Literature is an endless permutation of themes. But, what happens when you mix zombies with Biblical stories? Stant Litore created the Zombie Bible, an ongoing re-imagination of our cultural heritage with an important twist–more zombies, more horror and managing to be relevant to our day-to-day life. I’ve been reading The Zombie Bible ever since its first volume was released in 2011. Despite being irreligious, its religious tones and themes didn’t put me off. The book doesn’t seek to preach and convert. Rather, it relates to the struggles of humanity against the swarms of the hungry dead.
The latest book, Strangers in the Land, follows the story of the prophetess Devora the Old. She sees what God wants her to see, and she finds herself called north. The zombies have returned, and the People are in danger. What was interesting about Devora was how well her inner strength was displayed. As a woman in 1190 BC, prophetic visions or not, she had to fight to be heard and recognized in a society where only men could hold power. There’s a constant aura of personal danger that permeates the story. Not only from the zombies, but from the men who are supposed to protect and travel with her. Every gesture and comment can be read with the subtext of imminent violence. Devora’s calm determination and sense of duty set her apart from the other characters, but her response to things that test her faith and perceptions are what really serve to humanize her. While you might find yourself rolling your eyes at her anti-heathen outbursts and almost unfeeling adherence to the covenant, Devora seems like a woman you could meet at the story, or on the job.

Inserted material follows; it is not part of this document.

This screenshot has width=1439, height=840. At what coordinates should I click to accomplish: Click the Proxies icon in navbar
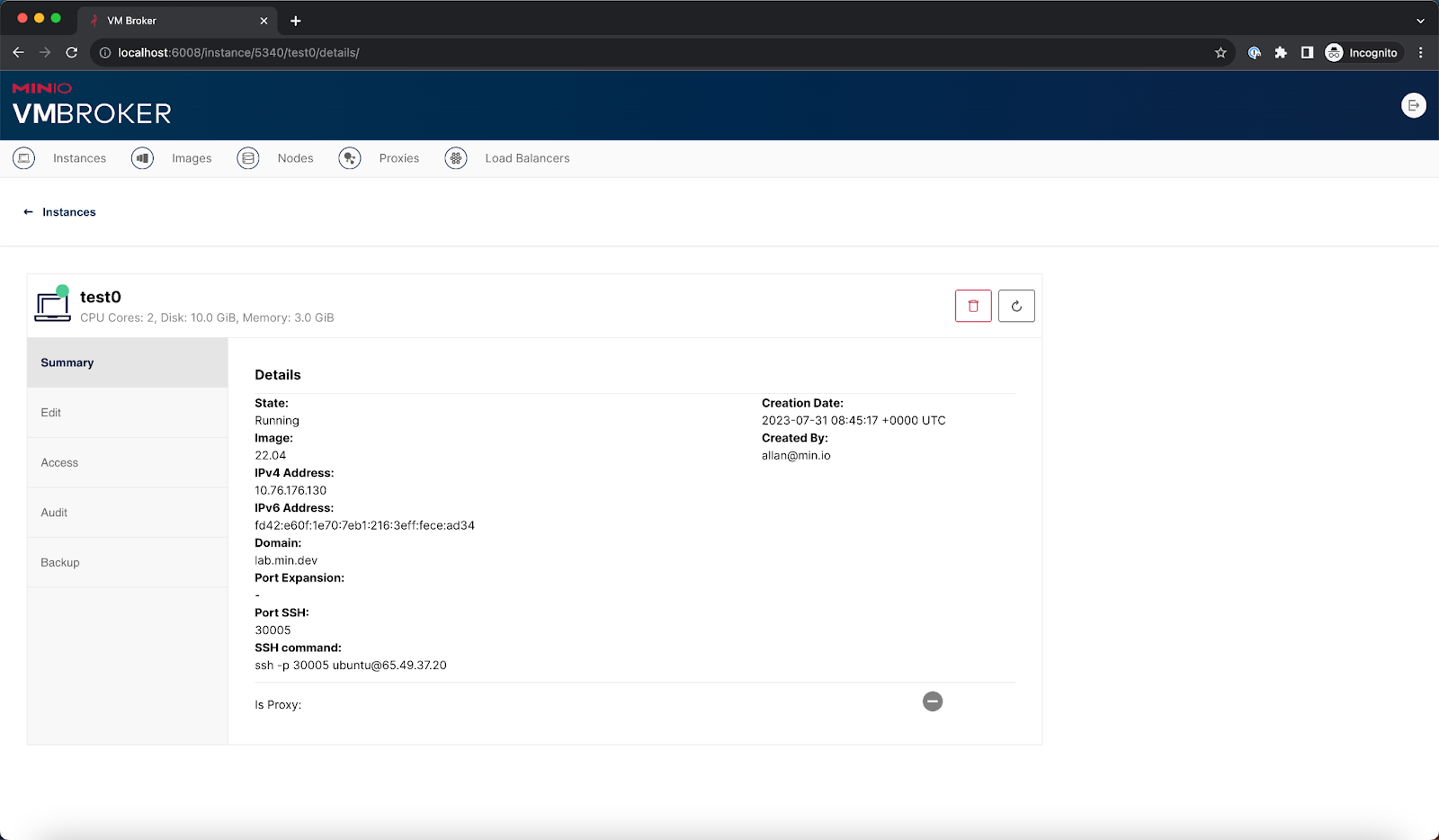coord(350,158)
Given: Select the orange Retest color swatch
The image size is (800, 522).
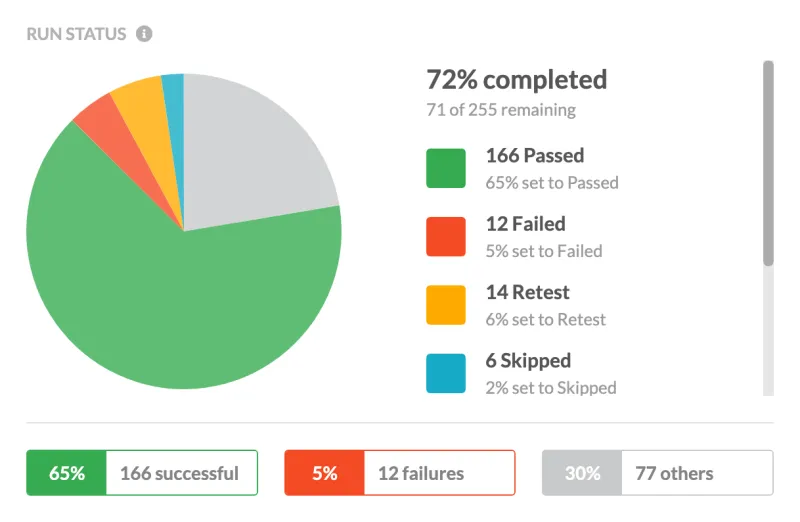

The setting of ancient Israel was so well done that it was like I stepped through a time machine. The worldbuilding was painstakingly done–the landscape, down to the tents and the trees was authentic and beautifully described. The city of Walls, the camps, the zombies and the shared history merges together to create descriptive quality seldom seen outside of literary fiction. Nothing is held back or censored. The beauty of the land is coupled with the terrible destruction brought by the undead to form a chilling representation of what the past would have looked like with zombies.
In the end, The Zombie Bible is about people–our ancestors’ struggle with the undead. Strangers in the Land is no exception, but Litore does an excellent job of writing a heroine fighting for life and justice in a terrifying and unjust world. Even if you’ll never read The Bible, give The Zombie Bible a try.